戦後の1947年には現在の校名へと改称され、一時期は中学校や高校の定時制分校を併設するなど、地区の知の重要拠点として重宝されました。1983年に完成した鉄筋3階建ての新校舎は地域の誇りとなり、児童たちはフォッサマグナの特異な地質や豊かな川の流れに育まれました。校歌に「自由の子」と謳われたように、自然と共生しながら広い世界を目指す志が、日々の学校生活や行事を通じて学生たちの心に刻まれていったのです。
時代の変遷に伴い2005年に統合のため閉校しましたが、校舎は2010年より「ワークセンターにしうみ」として再生され、現在も福祉や地鶏の飼育といった地域産業を支える場として活気を見せています。

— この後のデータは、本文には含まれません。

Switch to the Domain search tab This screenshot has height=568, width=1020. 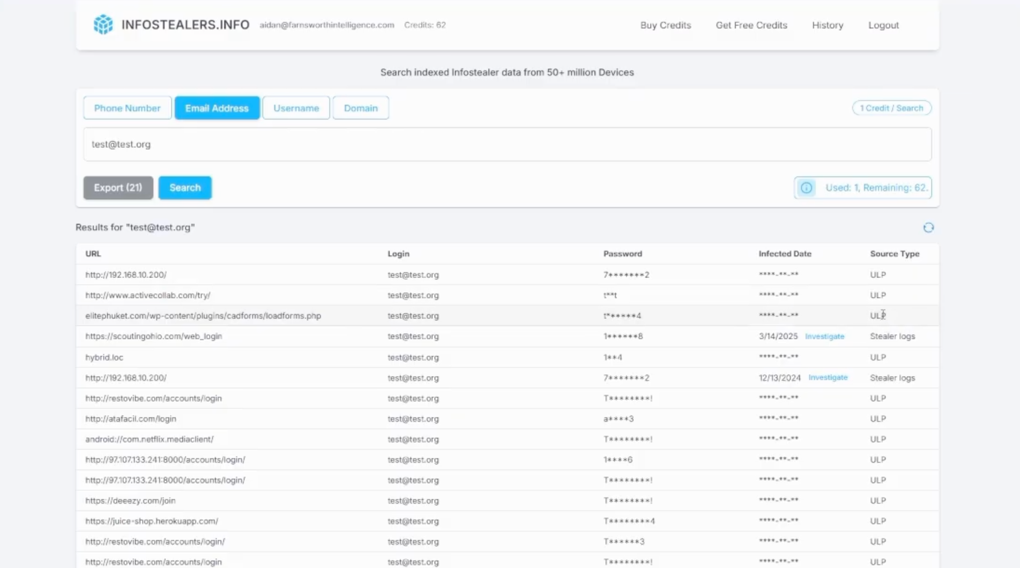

学び舎の灯を絶やさず、新たな形で地域に貢献し続ける運営主の皆様に心より敬意を表します。卒業生や教職員の皆様、あの緑豊かな校庭で共に笑い、学んだ日々を今一度、輝かしい思い出として振り返っていただければ幸いです。
(2025年10月執筆)

卒業生・先生・地域住民など関係者様の心の中に、美しい思い出が永遠に記憶されますように。

確かにここに学び舎が存在した。その証です。